All good biographies should have a dose of pain. Redstone has had pain in spades. This is not to be doubted. There was a fire at the Boston Copley Plaza in 1979. He was in room 341. When he smelled smoke, he opened the door and a firestorm erupted into his room. He was severely burned over half of his body.

Later, he went through five operations, sixty hours in all. "The pain from having my skin removed from my body strip by strip was beyond imagining," he tells us. He had to learn to walk all over again.

I remember seeing a picture of Redstone in a trade magazine about that time. It was a startling sight: no hair, terribly seared face, one hand partially destroyed. The other thing that was astonishing was that he went right out in public, allowed his picture to be taken, kept up with business, in the public eye. Most who go through an immensely anguishing experience like that want to hide until their bodies can be rebuilt. Not Redstone.

And was he changed by his devastating experience? He asks,

    Was it some sort of cleansing fire in which I was transformed by a powerful encounter with death? Knowing how precious life is, did I grab it with more gusto than ever before?
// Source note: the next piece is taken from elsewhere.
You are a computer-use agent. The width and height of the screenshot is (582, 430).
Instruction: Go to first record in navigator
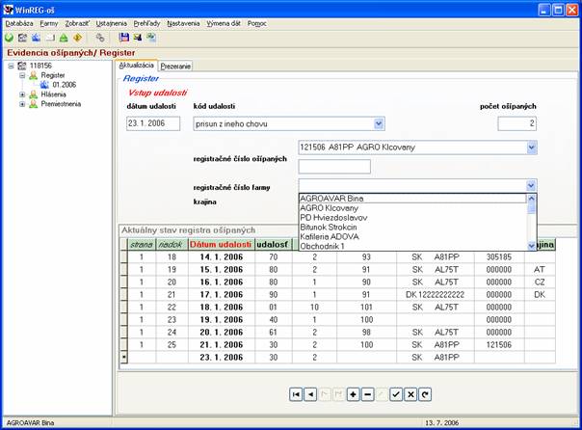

    Absolutely not. Some people may want to believe that's what happened --- it's convenient, it's psychologically satisfying, it's an easy hook --- but I don't buy it. It's nonsense. I hadn't changed. I had the same value system, after the fire that I had before. Whether in high school or college or law school or building a theatre circuit, I have always been driven. I have a passion to win, and the will to win is the will to survive.

The message he is trying to purvey is quite clear. #1: I've suffered.

And #2: It didn't affect me a bit.

The truth is at once more strange and less captivating than that. It has to do with a well-disguised kind of self-pity that we disabled recognize clearly --- in ourselves, in others.

Those months in the Burn Center at Massachusetts General changed Redstone profoundly. He is now disabled, and --- like some of us --- he is not at all interested in acknowledging its profound (and often bitter) hold over him. He seems to demonstrate a carefully-contained self-pity (some call it "bravery"); the true agon lies buried deep within his soul.

Some choose to deal with it because of cascading loneliness, mordant self-loathing, virulent depression. Others, like the author, show neither the need nor the desire to go through this eviscerating procedure known as "facing up to the truth."

For the facts are universal. A person who goes through a firestorm --- emotional, religious, physical --- can never be the same as before. Being disabled forces one to change one's way of dealing with the world. The trick is that the implied change may not be what the public (or even the victim) wants or believes or wants to believe.

One disabled writer wrote,

    Great physical pain may make us more loving, caring, or tolerant --- but it also may make us more crafty. We may become more holy; but it's equally possible that we may become more ruthless. We may find ourselves --- after a particularly damaging trauma --- opening our hearts to the world; but we also may find ourselves shutting ourselves down to even the most loving of our friends and family.